Page excerpt:

========================================================================

Single-payer healthcare won't happen

Right now, there is a strange level of buzz around the Democratic Party starting to coalesce around single-payer healthcare.  It won't happen, or at least, it won't happen any time in the remotely near future.

Who is pushing this little pipe dream?  None other than one of my favorite punching bags... Bernie Sanders!  Let's all take a moment to remember the idiocy of his campaign platform from 2016.  Yes, he seriously pushed this nonsense:  pass a constitutional amendment allowing Congress to restrict campaign spending in order to over-ride Citizens United, and then everything will fall into place.  Single-payer, equality for everyone... kumbaya, my lord, kumbaya!  Do you believe that the only reason Ted Cruz opposes single-payer healthcare is that he is bought off by big-whatever?  No?  Congratulations.  You are smarter than Bernie Sanders.

And that makes my point for me.  Some history...

Democrats got Obamacare passed in 2010 after pushing for something like universal healthcare for half a century.  Truman started it.  Yup, Truman.  He got bupkis.  Democrats kept pushing, and while they got Medicare for the old folks, and Medicaid for the poorest with a lot of state control under LBJ, that left big gaps.  The closest they really came was when Nixon offered a deal for a relatively expansive employer mandate in 1971.  Ted Kennedy turned that deal down, thinking he could do better.  Ted Kennedy later claimed it was one of his worst mistakes.  I guess murdering a woman in a drunk driving accident should rank up there too, but hey, who's counting?

Anyway, after '71, it wasn't until 1993 that the Democrats really got another shot.  That... didn't work out, but the Clintons took some inspiration from Nixon's '71 offer as a starting point.  Of course, the GOP by then was having none of it.  (If you have read John Gilmour's Strategic Disagreement, this should sound like "pursuit and avoidance"...)  So, they turned to a little shop called the Heritage Foundation to cook up a new plan.  That plan was built around an individual mandate to buy health insurance, with subsidies for those who couldn't afford it, and some regulations, and blah, blah, blah.  Democrats weren't having it, but a Massachusetts Governor took it and ran, and then...

========================================================================

Excerpted records:
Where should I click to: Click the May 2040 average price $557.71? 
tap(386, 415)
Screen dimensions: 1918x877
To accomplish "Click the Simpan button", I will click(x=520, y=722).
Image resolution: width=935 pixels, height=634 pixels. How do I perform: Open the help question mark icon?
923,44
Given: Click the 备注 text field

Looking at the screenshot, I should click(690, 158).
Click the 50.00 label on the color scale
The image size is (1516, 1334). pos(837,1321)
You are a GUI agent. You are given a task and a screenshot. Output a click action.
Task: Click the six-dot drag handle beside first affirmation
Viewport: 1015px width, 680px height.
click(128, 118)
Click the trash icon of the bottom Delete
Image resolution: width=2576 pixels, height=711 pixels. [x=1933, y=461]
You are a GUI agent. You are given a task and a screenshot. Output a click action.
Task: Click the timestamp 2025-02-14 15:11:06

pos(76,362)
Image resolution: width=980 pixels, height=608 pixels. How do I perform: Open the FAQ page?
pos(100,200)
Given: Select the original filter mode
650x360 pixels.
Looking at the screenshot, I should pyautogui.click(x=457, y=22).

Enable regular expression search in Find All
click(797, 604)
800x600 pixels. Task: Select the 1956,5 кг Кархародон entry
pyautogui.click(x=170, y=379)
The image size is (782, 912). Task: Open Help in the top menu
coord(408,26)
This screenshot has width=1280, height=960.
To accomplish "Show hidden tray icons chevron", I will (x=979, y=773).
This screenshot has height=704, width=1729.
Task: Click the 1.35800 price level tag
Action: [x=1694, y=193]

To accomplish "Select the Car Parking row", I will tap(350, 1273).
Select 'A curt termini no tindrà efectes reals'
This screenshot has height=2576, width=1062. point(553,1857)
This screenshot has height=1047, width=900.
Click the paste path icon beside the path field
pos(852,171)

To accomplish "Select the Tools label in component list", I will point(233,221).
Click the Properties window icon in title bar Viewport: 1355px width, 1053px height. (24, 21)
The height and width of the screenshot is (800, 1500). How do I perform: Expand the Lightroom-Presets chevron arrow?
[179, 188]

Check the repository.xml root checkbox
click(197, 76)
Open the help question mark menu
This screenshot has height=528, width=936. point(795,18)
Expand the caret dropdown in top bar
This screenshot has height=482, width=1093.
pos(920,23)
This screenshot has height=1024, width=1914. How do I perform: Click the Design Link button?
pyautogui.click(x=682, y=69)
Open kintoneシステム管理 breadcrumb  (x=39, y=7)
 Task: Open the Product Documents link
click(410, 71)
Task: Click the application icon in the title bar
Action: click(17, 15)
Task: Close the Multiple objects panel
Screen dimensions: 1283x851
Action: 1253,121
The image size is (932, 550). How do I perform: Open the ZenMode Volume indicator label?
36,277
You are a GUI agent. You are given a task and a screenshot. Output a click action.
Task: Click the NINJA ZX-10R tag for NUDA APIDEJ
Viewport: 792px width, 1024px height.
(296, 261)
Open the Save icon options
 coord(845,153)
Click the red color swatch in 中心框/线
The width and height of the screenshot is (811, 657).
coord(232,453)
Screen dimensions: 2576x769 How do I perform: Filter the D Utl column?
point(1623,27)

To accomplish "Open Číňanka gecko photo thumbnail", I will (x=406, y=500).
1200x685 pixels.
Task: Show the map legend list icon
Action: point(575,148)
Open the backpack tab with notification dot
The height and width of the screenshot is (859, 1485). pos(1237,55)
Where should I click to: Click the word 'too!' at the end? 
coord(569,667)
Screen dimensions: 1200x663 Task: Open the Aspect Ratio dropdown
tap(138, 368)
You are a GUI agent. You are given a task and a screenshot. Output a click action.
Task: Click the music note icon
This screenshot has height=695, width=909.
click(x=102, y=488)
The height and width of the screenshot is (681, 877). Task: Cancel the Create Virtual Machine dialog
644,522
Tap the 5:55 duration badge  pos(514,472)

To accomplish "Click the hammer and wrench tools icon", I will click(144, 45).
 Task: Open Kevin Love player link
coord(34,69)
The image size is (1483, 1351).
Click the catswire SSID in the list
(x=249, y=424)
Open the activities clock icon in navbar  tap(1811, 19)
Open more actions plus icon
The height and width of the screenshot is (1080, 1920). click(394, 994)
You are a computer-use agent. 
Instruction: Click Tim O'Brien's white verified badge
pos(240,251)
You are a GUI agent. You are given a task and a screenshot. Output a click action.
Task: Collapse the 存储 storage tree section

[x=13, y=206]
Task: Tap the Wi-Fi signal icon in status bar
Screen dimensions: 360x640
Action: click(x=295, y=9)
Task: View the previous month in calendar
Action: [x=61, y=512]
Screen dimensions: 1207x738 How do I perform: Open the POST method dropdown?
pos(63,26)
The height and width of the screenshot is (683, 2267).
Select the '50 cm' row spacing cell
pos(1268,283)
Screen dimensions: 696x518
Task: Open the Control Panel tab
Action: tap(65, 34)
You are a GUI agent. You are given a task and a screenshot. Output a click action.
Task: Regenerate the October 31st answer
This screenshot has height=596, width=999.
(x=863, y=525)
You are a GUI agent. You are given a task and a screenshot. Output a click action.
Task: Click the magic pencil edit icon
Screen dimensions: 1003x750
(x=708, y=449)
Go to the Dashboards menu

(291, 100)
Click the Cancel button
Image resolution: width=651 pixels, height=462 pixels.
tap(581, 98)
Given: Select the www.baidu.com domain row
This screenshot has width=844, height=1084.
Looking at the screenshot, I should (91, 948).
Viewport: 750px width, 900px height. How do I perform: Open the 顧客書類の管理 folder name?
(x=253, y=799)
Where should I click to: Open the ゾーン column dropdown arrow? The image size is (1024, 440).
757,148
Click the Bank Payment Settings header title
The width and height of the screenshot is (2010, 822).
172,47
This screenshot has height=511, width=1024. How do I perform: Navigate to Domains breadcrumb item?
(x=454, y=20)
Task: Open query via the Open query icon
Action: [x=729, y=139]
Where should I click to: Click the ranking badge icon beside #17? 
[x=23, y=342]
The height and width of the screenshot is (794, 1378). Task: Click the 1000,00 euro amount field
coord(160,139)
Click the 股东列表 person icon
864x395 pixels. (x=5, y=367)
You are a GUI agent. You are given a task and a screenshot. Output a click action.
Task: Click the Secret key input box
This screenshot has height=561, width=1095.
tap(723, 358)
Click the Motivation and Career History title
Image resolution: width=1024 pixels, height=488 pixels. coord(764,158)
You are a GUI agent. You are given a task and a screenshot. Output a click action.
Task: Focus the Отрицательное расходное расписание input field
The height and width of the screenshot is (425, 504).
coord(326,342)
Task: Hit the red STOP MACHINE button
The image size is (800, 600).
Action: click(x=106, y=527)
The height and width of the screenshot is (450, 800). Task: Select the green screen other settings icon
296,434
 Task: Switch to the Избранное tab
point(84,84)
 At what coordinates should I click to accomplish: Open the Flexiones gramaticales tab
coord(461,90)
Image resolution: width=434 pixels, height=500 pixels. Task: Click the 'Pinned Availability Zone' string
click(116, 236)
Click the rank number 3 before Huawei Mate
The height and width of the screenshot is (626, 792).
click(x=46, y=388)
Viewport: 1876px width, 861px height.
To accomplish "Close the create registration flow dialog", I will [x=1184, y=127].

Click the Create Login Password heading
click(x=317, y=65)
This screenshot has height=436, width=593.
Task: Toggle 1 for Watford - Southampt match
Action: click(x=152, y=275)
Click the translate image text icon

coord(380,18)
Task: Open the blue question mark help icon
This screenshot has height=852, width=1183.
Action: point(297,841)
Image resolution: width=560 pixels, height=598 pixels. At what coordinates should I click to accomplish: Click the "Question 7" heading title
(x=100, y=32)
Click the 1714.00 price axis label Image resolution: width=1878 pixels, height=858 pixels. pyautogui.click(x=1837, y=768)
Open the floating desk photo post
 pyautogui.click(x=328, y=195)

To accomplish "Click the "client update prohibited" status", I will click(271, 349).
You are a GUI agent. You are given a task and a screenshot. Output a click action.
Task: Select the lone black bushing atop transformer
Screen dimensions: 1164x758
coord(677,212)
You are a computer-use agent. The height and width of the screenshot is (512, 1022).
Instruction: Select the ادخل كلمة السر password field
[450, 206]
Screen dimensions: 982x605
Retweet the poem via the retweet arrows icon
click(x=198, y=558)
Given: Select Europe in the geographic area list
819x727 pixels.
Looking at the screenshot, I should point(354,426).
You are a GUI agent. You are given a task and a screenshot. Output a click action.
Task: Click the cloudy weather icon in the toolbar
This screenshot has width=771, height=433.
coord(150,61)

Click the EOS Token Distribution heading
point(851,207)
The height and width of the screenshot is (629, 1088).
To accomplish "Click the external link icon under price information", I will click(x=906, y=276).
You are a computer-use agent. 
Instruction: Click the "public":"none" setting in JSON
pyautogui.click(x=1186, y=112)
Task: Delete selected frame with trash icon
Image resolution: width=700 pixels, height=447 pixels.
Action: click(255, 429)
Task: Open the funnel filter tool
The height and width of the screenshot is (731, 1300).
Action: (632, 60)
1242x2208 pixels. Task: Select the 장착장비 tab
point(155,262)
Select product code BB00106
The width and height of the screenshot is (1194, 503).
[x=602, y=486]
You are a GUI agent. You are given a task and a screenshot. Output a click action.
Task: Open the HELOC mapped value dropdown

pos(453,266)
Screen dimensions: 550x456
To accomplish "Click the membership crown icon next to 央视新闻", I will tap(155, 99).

========================================================================

Action item: In the single-payer healthcare post above, who turned down Nixon's 1971 offer of a relatively expansive employer mandate?

Task solution: Ted Kennedy